Stored data
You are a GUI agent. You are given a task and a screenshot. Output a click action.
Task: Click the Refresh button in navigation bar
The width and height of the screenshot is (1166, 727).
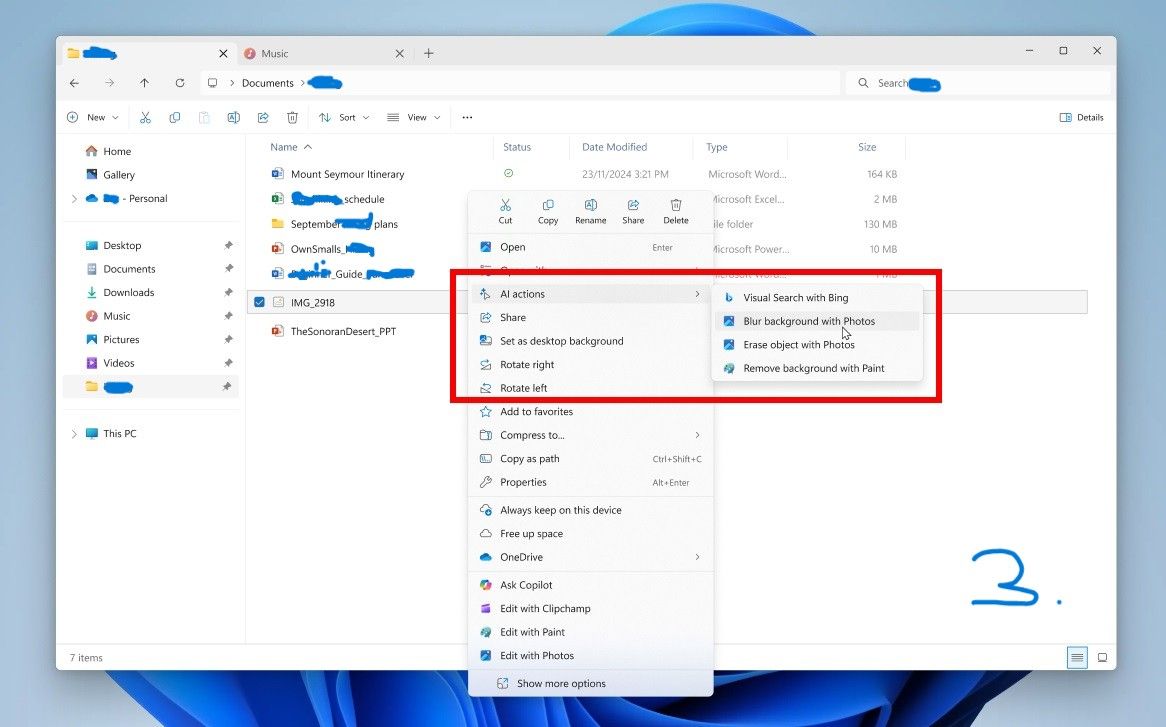coord(180,83)
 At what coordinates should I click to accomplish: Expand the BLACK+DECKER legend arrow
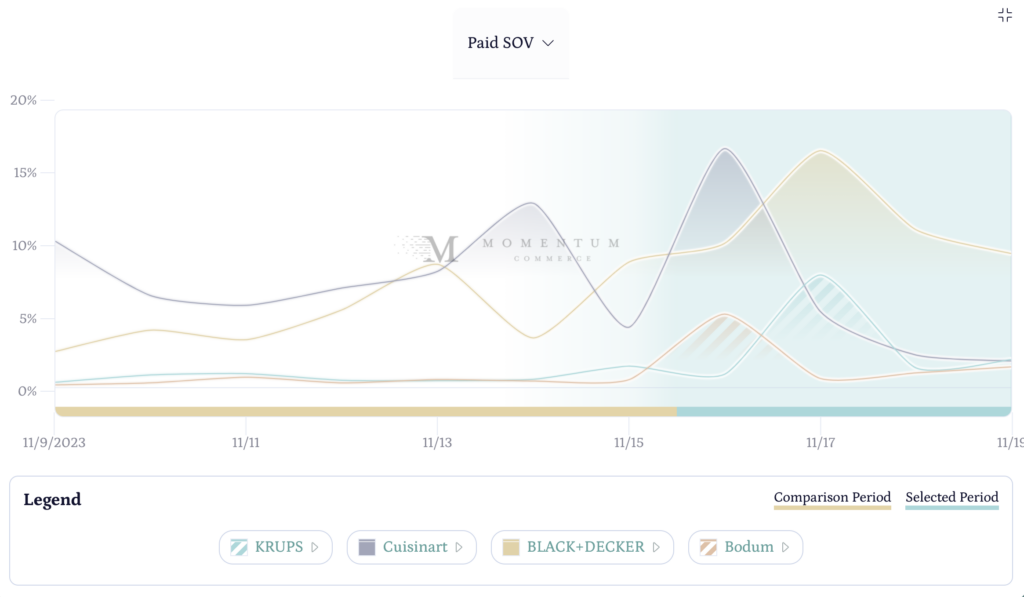[656, 547]
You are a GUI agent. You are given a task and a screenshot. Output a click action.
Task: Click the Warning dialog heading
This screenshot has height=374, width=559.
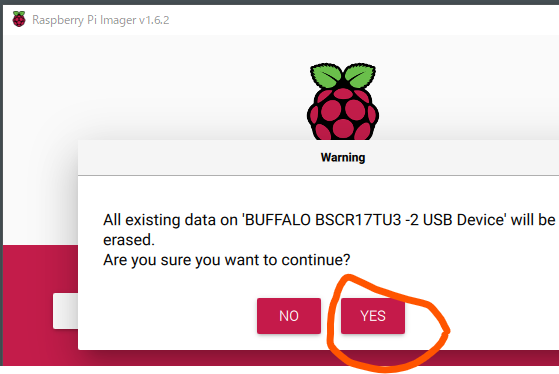point(343,157)
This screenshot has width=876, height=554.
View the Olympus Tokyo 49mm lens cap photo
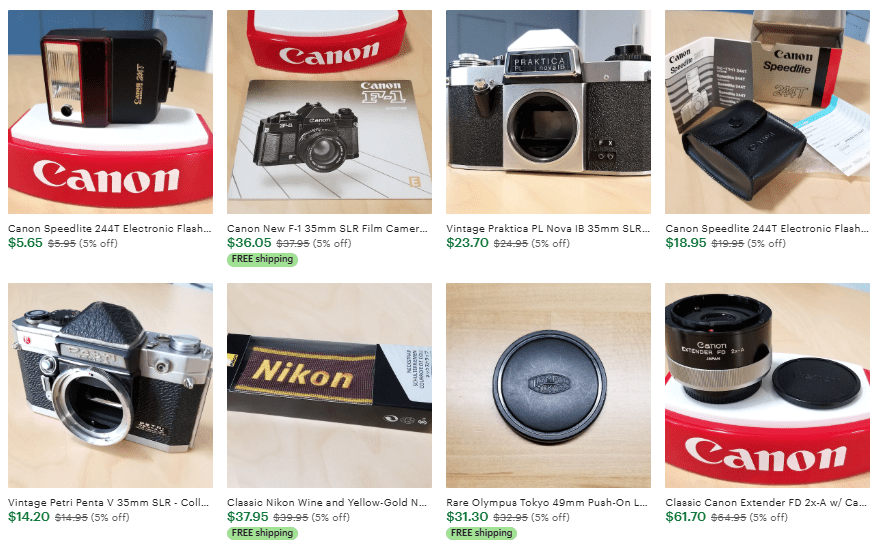click(548, 385)
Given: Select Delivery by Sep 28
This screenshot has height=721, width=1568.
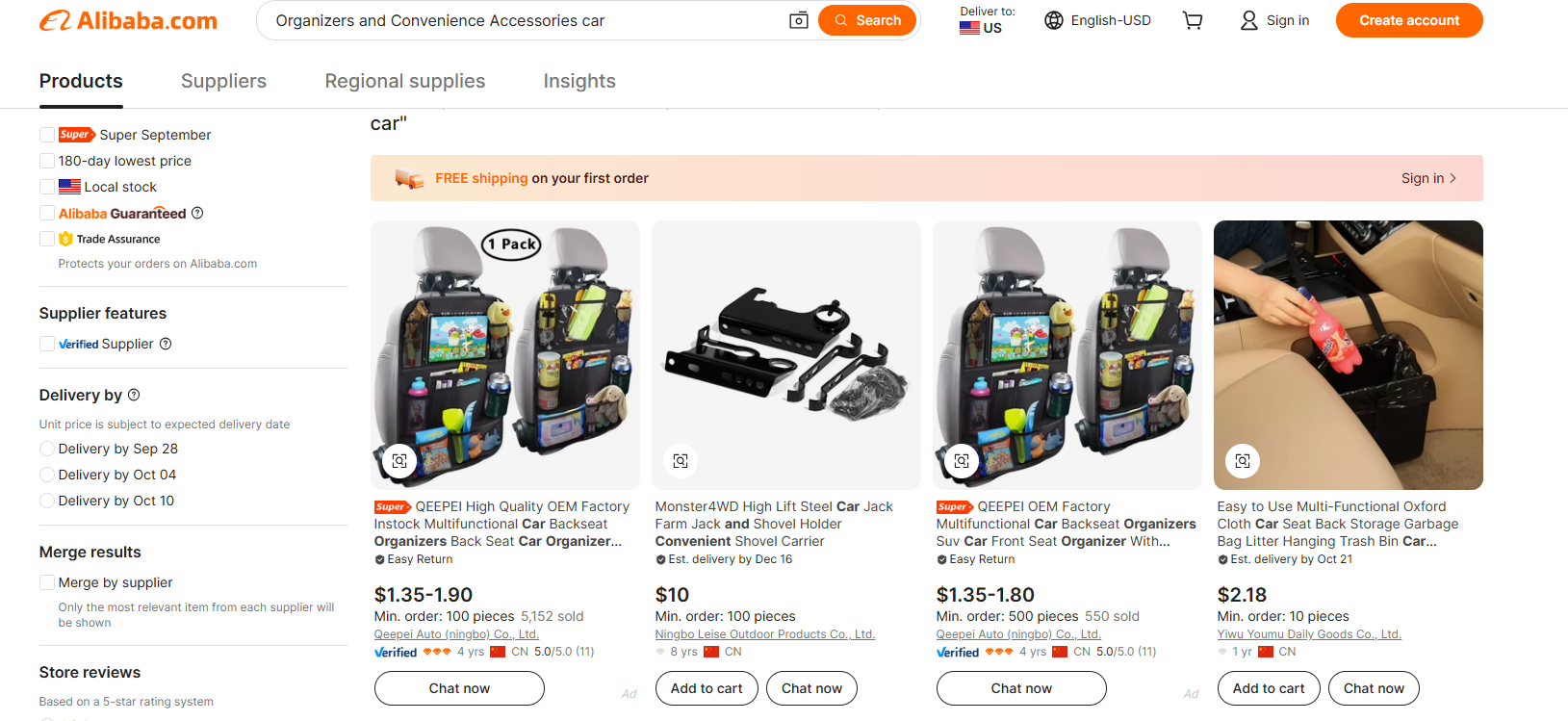Looking at the screenshot, I should click(x=46, y=449).
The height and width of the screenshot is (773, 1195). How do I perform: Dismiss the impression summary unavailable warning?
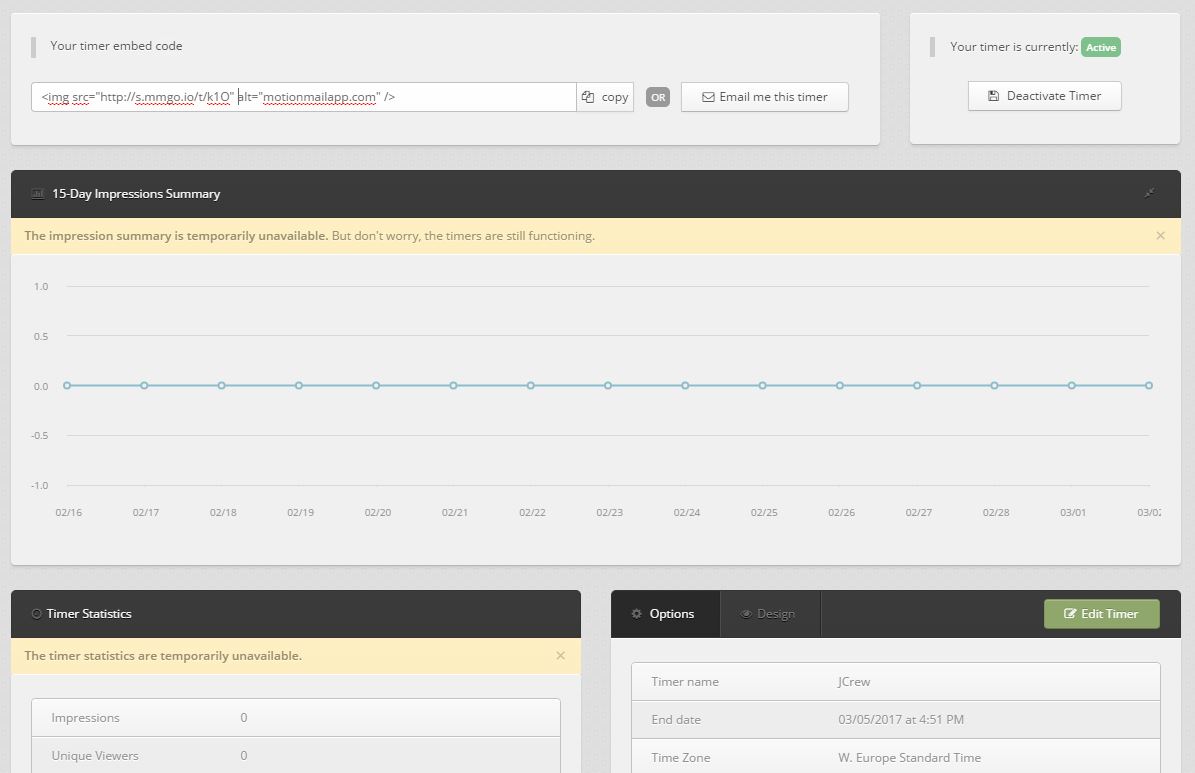1160,236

EXERCISE AIM
Each line from the one containing "This screenshot has width=876, height=554." through the last line of the entries above is to be extracted exactly. Pictures are not part of the copy.

REPLY
This screenshot has width=876, height=554.
View the Olympus Tokyo 49mm lens cap photo
click(548, 385)
Given: Select Delivery by Sep 28
This screenshot has height=721, width=1568.
Looking at the screenshot, I should click(x=46, y=449).
The height and width of the screenshot is (773, 1195). How do I perform: Dismiss the impression summary unavailable warning?
1160,236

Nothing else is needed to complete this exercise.